▶ [Requirement]:
Starting at the beginning of the items and ending with the line that contains "click(x=82, y=65)", recast those lines as a Markdown table with two columns, Number and Content, numbering each line and leaving out blank lines.

□ □ □ □

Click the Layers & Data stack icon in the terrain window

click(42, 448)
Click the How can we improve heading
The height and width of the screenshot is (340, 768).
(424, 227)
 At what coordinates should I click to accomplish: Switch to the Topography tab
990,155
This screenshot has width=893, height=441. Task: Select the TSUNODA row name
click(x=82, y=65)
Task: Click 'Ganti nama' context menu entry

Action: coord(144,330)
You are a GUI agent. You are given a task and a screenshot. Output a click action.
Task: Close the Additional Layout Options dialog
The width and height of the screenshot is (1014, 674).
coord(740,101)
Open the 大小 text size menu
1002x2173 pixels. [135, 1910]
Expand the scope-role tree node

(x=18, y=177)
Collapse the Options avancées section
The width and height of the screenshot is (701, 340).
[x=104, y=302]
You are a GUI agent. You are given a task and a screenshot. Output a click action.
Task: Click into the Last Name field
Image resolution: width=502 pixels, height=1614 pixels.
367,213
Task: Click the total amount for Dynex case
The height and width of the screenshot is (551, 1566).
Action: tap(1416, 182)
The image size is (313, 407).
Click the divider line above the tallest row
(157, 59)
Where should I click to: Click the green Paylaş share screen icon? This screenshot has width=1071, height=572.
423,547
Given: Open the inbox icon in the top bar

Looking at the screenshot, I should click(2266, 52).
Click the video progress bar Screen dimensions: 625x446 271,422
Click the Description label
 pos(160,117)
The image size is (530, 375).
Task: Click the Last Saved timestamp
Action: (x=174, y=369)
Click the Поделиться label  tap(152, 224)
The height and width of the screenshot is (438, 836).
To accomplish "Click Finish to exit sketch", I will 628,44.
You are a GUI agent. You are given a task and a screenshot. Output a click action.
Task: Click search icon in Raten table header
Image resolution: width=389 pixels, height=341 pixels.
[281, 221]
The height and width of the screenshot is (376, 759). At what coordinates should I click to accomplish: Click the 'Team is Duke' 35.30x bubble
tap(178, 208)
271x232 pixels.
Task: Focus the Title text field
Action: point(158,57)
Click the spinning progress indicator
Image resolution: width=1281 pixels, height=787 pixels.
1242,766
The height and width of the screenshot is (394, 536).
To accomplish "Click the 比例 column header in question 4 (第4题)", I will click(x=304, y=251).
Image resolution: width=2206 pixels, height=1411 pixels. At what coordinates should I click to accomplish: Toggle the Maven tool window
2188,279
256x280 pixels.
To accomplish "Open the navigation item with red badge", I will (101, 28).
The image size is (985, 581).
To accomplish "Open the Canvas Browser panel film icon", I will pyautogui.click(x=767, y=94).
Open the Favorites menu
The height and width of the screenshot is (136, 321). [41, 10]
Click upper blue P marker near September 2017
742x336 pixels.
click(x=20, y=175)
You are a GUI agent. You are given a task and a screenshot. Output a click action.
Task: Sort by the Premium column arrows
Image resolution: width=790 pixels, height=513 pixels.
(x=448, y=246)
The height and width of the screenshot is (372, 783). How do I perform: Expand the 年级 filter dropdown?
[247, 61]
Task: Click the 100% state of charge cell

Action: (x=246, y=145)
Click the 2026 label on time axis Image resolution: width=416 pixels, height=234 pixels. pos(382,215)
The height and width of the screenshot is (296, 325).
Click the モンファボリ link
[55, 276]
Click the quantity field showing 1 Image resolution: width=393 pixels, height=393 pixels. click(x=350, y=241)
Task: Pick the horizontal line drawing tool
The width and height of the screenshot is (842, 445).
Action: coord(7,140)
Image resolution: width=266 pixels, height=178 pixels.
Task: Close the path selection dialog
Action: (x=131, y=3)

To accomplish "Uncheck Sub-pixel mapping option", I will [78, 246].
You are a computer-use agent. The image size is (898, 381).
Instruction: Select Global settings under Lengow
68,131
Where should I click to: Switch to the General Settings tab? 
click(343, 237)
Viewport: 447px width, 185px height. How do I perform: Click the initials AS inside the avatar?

□ □ □ □

▶ [Correct result]:
| Number | Content |
|---|---|
| 1 | Click the Layers & Data stack icon in the terrain window |
| 2 | click(42, 448) |
| 3 | Click the How can we improve heading |
| 4 | The height and width of the screenshot is (340, 768). |
| 5 | (424, 227) |
| 6 |  At what coordinates should I click to accomplish: Switch to the Topography tab |
| 7 | 990,155 |
| 8 | This screenshot has width=893, height=441. Task: Select the TSUNODA row name |
| 9 | click(x=82, y=65) |